Ticketmaster has been caught in a wave of bad headlines this week following the report exposing a number of pro-broker policies in place within the company’s resale operation. While some were fairly well-known industry practices, others were jaw-dropping, particularly a hidden camera recording of a TM resale salesperson discussing how the company turns a blind eye to behavior by ticket brokers which violate the terms of service of the company’s primary box office operations, so long as they are listing tickets for resale on TM’s platform.
The Live Nation-owned ticketing company, which has long been a lightning rod for consumer anger in the ticketing ecosystem, issued a strong statement Thursday denying the most damning parts of the story and saying it was reviewing its policies regarding resale. But the emergence of the potential pending litigation shows that in a certain sense, major damage may already be done.
Thursday saw a report out by CTV Regina detailing how Tony Merchant is launching one lawsuit against Ticketmaster and Live Nation alleging the companies mislead consumers on ticket prices. He told reporters that damages to Canadians could reach figures in excess of $100 million (CAD, presumably).

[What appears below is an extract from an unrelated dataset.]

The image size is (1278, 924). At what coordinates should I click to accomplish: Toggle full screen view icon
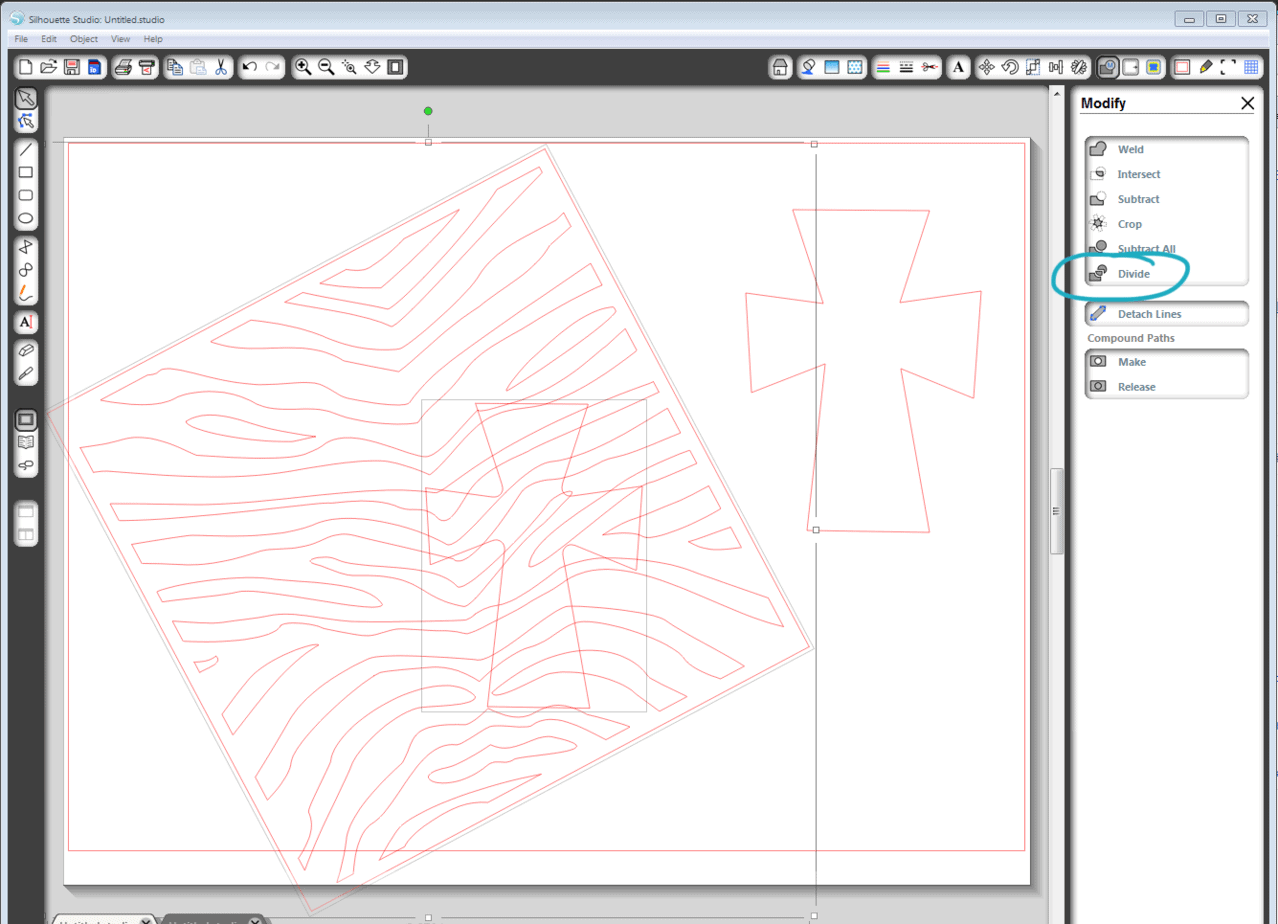pos(1228,67)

On Friday afternoon, TicketNews received a tip regarding a website set up by Hagens Berman Sobol Shapiro, a class-action litigation firm with offices in nine U.S. cities including Los Angeles (near Live Nation’s Beverly Hills corporate headquarters). That website seeks information from consumers who feel they may have been harmed by “the wrongdoing and profiteering” it believes may have occurred. It has a form for individuals to fill out requesting contact information, whether or not they have purchased tickets to a show via Ticketmaster’s resale operations, and in what state.
A message seeking clarification on the current status of whether a lawsuit has been filed has not received a response as of Friday evening.
Live Nation and Ticketmaster are no strangers to litigation over their practices in the ticketing ecosystem. One such lawsuit, Schlesinger v. Ticketmaster, was filed in 2003 over what it claimed was inadequate disclosures over processing fees and UPS shipping fees and settled a decade later. Consumers who purchased tickets between October 21, 1999 and February 27, 2013, have since been entitled to vouchers good for free or reduced-price seats to events at Live Nation venues and UPS shipping for purchases from the company.
More recently, Canada’s Competition Bureau filed suit against the companies for what it calls “drip pricing” – the practice of disclosing fees deep in the transaction process that greatly inflate the price after a consumer has effectively committed to a purchase. A class-action suit followed that closely. The company has also seen calls by New Jersey Rep. Bill Pascrell, Jr. for a “crackdown” due to what he calls monopolistic practices, which came in the wake of a New York Times report earlier this year outlining allegations of anti-competitive practices by Live Nation that would violate a consent decree it entered as a condition of the approval of its merger with Ticketmaster a decade ago.
We will update this story with additional information as it becomes available.